MOV 254 lies on the circuit connection between diodes 262, 273 and
272, 263, and in conjunction with resistors 232 and 233, reduces
the transient voltage to a level benign to the remainder of the
circuit.
[0015] However, these prior art circuits have significant
drawbacks. For example, the cost of MOVs are high. MOVs are
significantly more expensive than the other components making up
the circuit. Moreover, MOVs of sufficient strength to reduce
transients in a power supply are typically very large, especially
when compared to the other components in the circuits, such as
resistors and capacitors. Reducing the number of MOVs used in a
given circuit can dramatically reduce the overall size of the
circuit and minimize the requirement for costly circuit board
area.
[0016] What is needed is a circuit that can protect against
transients in a multi-phase power supply, while at the same time
being significantly less expensive, less complex, and having fewer
components than prior art circuits.
SUMMARY OF THE INVENTION
[0017] The present invention is directed to circuits and systems
for use in multi-phase power supplies for the control of transient
currents. The present invention reduces transient currents to a
level benign to succeeding power supply stages, while at the same
time being less expensive and smaller than prior art circuits and
systems such as those described in FIGS. 1 and 2.

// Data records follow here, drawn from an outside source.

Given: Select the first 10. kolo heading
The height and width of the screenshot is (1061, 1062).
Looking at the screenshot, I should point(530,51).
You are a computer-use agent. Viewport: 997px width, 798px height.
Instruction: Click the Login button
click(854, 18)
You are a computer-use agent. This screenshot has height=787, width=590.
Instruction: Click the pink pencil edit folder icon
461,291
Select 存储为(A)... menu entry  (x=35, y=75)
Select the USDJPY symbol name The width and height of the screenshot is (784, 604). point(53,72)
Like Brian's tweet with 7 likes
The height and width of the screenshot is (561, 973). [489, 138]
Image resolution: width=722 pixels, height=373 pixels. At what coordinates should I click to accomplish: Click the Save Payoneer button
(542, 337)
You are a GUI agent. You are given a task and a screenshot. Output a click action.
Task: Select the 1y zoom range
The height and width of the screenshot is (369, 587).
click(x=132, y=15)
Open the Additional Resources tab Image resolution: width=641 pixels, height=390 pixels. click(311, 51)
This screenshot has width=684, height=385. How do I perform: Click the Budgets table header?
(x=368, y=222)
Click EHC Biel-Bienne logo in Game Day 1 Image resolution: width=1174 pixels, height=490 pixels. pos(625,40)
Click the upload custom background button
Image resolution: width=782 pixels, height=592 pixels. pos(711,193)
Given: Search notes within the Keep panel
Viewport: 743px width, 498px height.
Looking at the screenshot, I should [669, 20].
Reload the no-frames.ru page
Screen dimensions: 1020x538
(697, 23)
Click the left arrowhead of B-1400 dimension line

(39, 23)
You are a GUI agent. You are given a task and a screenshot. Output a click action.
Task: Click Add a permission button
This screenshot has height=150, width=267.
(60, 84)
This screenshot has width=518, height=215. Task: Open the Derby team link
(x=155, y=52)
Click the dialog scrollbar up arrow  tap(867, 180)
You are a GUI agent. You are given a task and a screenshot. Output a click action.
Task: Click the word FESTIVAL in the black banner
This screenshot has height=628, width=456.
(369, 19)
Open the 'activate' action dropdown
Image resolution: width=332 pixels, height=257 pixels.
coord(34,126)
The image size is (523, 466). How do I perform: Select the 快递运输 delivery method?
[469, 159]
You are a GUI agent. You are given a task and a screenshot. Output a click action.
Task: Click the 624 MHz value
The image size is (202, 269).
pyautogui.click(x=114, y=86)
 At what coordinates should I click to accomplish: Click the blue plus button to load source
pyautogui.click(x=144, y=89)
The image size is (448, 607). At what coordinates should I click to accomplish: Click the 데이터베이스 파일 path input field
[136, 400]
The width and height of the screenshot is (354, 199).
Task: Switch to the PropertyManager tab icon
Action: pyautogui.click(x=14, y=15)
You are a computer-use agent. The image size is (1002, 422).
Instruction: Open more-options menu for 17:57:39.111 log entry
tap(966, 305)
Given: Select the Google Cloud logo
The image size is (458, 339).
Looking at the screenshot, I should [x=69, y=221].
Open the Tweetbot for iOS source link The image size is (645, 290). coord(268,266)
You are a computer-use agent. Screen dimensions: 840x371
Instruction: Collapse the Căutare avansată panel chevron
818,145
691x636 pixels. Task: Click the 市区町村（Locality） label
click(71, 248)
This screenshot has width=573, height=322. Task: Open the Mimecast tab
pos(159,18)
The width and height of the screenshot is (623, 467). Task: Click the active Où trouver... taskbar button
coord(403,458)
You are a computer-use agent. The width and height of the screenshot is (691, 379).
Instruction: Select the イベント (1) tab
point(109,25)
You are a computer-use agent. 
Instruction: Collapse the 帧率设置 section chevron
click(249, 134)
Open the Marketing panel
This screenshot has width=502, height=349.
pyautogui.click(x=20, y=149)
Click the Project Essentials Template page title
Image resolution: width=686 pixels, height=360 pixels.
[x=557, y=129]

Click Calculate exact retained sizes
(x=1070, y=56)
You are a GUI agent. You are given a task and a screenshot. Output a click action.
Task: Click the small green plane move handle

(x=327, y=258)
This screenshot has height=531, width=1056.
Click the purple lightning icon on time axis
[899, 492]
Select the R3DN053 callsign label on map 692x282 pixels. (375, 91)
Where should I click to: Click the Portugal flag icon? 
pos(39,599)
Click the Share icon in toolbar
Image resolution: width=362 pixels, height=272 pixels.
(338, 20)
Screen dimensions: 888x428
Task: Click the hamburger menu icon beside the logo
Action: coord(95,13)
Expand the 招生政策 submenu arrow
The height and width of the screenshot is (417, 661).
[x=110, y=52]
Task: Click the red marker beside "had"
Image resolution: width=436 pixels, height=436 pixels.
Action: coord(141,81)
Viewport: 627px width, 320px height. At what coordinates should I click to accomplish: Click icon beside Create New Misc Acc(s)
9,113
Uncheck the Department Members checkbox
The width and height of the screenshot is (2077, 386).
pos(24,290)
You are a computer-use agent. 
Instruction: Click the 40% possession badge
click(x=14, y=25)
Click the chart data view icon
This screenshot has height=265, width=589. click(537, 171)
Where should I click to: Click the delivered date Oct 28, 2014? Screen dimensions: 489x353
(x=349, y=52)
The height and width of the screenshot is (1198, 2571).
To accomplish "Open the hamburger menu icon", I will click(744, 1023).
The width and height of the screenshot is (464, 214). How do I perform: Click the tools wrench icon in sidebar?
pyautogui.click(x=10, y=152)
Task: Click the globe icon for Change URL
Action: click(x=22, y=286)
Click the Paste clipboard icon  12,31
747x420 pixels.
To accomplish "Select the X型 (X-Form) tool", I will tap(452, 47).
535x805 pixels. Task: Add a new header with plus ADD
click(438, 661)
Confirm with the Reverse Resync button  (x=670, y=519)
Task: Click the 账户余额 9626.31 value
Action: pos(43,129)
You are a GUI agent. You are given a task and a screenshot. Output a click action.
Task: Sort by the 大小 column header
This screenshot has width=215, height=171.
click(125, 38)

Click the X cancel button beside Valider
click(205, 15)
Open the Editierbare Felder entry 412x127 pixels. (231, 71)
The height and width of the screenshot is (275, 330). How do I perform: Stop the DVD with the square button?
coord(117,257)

[0018] According to aspects of the invention, phase to phase and
phase to neutral MOVs are replaced with a single DC power supply
connected MOV. Phase to phase transient currents are limited by
resistors that are connected in series to each of the three phase
inputs. Comprising a single DC connected MOV, an exemplary circuit
provides protection from transients between any of the four inputs.
The phase to phase and the phase to neutral transient currents are
routed, desirably using diodes, through a single MOV connected
between the positive and negative output terminals of the DC power
supply. The single MOV is preferably the same size as the MOVs used
in prior art circuits. Exemplary circuits and systems according to
the present invention offer a net cost savings and can be
implemented using significantly less circuit board area than prior
methods.
[0019] Additional features and advantages of the invention will be
made apparent from the following detailed description of
illustrative embodiments that proceeds with reference to the
accompanying drawings.
BRIEF DESCRIPTION OF THE DRAWINGS
[0020] The foregoing summary, as well as the following detailed
description of preferred embodiments, is better understood when
read in conjunction with the appended drawings. For the purpose of
illustrating the invention, there is shown in the drawings
exemplary constructions of the invention; however, the invention is
not limited to the specific methods and instrumentalities
disclosed. In the drawings:
[0021] FIG. 1 illustrates a prior art circuit diagram of a circuit
for protection against transients in a three phase power
supply;
[0022] FIG. 2 illustrates an additional prior art circuit for
protection against transients in a three phase power supply;
[0023] FIG. 3 illustrates a circuit diagram of an exemplary circuit
for protection against transients in a three phase power supply in
accordance with the present invention;
[0024] FIG. 4 is a block diagram of components comprising an
exemplary circuit in accordance with the present invention; and
[0025] FIG. 5 illustrates a flow diagram of an exemplary method of
protection in accordance with the present invention.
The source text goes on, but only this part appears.